La poétique d’Elizondo se joue donc dans le tremblement fugitif de la fonction référentielle. Une ambiguïté s’introduit et entraîne la coexistence de deux mondes, celui du sexe, du désir et celui d’un magma de forces ou d’énergies négatives (violence, horreur, sadisme, souffrance, obscénité, gêne…). Notre vision rassurante de la séduction et de la sexualité perd alors son équilibre. L’auteur désenclave le sexe du kitsch dans lequel on ne cesse de le maintenir. Il brise la configuration habituelle de nos représentations pour coller deux morceaux qu’on avait tendance à tenir éloignés. Le kitsch est attaqué non par la rationalité (à l’instar de Sade quand il argumente contre la morale chrétienne), mais par la torsion vers la violence, un tremblement brutal ou discret de la scène. Elizondo ne propose à la place aucune vérité ou représentation. Il se contente de mettre à mal la naïveté dans laquelle nous vivons. Il nous déconcerte, il rend nos bases chancelantes. Il déferre le grand rail du progrès sur lequel nous sommes, sur le plan intellectuel, confortablement installés.
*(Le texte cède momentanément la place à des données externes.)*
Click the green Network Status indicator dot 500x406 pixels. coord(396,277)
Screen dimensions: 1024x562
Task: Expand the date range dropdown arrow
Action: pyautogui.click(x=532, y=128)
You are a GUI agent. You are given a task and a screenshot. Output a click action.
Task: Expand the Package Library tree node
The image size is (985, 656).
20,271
[i] “Comprendió, en ese momento, que se había condenado a sí mismo, para toda la eternidad, a seguir escribiendo la historia de Pao Cheng, pues si su personaje era olvidado y moría, él, que no era más que un pensamiento de Pao Cheng, también desaparecería.”, Salvador Elizondo, Narda o el verano, Fondo de cultura económica, México, 2000, p.98.

[ii] “En el caso de Elizondo se trata de un estado de ánimo adicional, más emotivo que analítico, que representa el germen de una poética, lo que más tarde se convertiría en su referente más ostensible. La poesía que subyace en los relatos de Narda o el verano no es otra que la precisión a la que obliga la combinatoria cadenciosa entre frases cortas y frases largas, incluidas las frases incidentales y las frases expletivas. El sentido de musicalidad le permite tener un control impecable de nitidez y economía expresivas.”

Sada, Daniel, (2009) “La escritura obsesiva de Salvador Elizondo” [en línea]. Revista de la Universidad de México. Nueva época. Agosto 2009, No. 66.

<http://www.revistadelauniversidad.unam.mx/6609/sada/66sada.html>

[iii] “Estaba empapado de sudor y el sucio traje de lino blanco se le adhería a la gordura del cuerpo impidiendo o dificultando sus movimientos.” Salvador Elizondo, Op. cit., p.21.

[iv] “Le tenía la cruz puesta en el cuello para darle en medio de los ojos, pero luego bajó el rifle un poco más, hasta el sexo, para darle en el vientre, porque pensó que si le daba en la cabeza el gordo no sentiría su propia muerte y que si le daba en el pecho lo mataría demasiado rápidamente.

El gordo lo miraba con las manos colgantes, sangrantes, separadas del cuerpo, en una actitud afeminada y desvalida.” Ibid., p.39-40

[v] “[…] el deseo de consumar este sacrificio con un mínimo de ceremonia, de vacilación y de entusiasmo.”, Ibid., p. 12.

[vi] “Cada vez que pensaba que ella era un ser enfermizo la amaba más. En ese momento hubiera querido tomarla de la mano, acariciarla, expresarle de alguna manera el deleite que en él producía la compasión de que ella le inspiraba.”, Ibid., p.15.

[vii] “un borbotón de sangre”

[viii] “El y yo éramos algo distinto. Me gustaba mucho porque era capaz de comerse un conejo vivo, destrozándolo poco a poco, matándolo a mordiscos y porque me llevaba a pasear por la costa en su Rolls tapizado de terciopelo rojo.”, Ibid., p. 66.

[ix] “Cuando por accidente sus ojos encontraban con los nuestros, su mirada nos traspasaba, pasaba por nosotros como si no existiéramos, aniquilando nuestra presencia con su frialdad, diluyendo nuestra existencia con su desprecio.” , Ibid., p. 73.